Question

1) Explain why a primary standard, like KHP, must be used to standardize a sodiumhydroxide solution. Define hygroscopic.

2) Determine the molarity of NaOH if 22.05 mL of NaOH is used to titrate 0.3440 g of KHP.

3) What is the molarity of a monoprotic acid if 19.00 mL of 0.102 M NaOH is used to titrate 25.00 mL of the acid?

4) What is the Ka of an acid if the pH of the solution at the half-point is equal to 5.8?

5) Write the balanced reactions for this experiment. (see link --> https://drive.google.com/file/d/0B6dlfmHWuu5taVhrZTREeHZMUnM/view?usp=sharing )

Answer 1

1) Neccessity of Standardization of NaOH solution :

Potassium Hydrogen Pthalate (KHP) is a primary standard solution which means that onse the solution of KHP is prepared of known molarity it won't change over very long period of time.

But NaOH (s) is a Hygroscopic solid which very often have water adhered on.
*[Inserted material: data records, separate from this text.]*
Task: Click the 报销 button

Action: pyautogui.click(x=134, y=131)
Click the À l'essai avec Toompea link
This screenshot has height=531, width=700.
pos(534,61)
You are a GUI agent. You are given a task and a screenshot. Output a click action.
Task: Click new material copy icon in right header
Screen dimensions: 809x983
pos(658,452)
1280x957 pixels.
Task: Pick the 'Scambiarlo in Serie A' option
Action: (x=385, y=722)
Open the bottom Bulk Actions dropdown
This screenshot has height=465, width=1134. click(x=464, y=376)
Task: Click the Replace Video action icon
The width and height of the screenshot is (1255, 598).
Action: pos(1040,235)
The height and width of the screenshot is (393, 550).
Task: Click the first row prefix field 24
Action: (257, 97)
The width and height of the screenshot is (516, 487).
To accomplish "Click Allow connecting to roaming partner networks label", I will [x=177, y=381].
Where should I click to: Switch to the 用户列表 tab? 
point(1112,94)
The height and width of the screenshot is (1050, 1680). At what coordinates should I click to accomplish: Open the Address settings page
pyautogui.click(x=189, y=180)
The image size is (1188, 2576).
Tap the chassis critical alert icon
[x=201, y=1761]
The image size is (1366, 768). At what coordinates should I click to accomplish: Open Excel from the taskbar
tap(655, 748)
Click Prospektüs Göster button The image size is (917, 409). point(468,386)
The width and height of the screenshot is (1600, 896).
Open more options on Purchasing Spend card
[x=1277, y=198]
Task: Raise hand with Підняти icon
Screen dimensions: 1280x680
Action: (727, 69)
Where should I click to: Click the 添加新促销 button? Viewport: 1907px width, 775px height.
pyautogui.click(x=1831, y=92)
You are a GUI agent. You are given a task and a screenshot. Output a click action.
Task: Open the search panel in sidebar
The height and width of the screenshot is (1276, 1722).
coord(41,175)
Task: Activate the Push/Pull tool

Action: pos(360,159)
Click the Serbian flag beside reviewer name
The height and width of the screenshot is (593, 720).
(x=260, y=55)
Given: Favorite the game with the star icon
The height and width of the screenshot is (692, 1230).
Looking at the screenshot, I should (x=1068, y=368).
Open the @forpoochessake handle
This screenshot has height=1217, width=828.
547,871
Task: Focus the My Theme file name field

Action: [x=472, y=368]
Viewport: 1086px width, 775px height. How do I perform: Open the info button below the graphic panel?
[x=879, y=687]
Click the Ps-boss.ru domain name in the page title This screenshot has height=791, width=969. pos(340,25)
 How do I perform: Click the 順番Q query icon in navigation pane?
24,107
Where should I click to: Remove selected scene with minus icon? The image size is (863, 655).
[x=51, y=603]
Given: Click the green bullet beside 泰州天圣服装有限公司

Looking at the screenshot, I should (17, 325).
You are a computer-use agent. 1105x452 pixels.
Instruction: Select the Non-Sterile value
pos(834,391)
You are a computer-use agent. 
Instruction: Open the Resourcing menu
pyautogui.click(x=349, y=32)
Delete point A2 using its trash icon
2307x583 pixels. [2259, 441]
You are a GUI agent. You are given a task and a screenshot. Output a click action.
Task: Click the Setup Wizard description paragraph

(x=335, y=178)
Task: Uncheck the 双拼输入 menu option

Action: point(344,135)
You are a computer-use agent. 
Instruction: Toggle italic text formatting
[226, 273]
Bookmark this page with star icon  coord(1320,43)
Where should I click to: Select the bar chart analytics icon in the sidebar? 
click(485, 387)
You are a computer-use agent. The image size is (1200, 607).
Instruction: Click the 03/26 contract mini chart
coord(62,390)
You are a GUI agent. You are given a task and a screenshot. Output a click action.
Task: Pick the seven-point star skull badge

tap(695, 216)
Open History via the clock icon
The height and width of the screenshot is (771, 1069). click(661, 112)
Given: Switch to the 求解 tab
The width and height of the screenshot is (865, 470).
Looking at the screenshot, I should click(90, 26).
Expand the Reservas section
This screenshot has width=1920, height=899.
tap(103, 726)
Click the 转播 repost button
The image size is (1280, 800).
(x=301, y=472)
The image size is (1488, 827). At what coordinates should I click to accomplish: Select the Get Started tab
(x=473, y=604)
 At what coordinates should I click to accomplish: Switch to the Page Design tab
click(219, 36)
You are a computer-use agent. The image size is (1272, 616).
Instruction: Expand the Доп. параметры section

Hence while weighing the NaOH pelletes for preparation of NaOH solution there introduce an error in calculated mass taken for preparation of aq. NaOH solution of known molarity. This error in mass calculation changes the molarity of solution formed.

Thus an aq. NaOH solution formed has no fixed or accurate molarity.

To know the exact molarity of solution formed we titrate this solution with unknown molarity with the one with known molarity.

This is known as Standardization of solution.

Standardization gives the exact concentration of the solution at that instant.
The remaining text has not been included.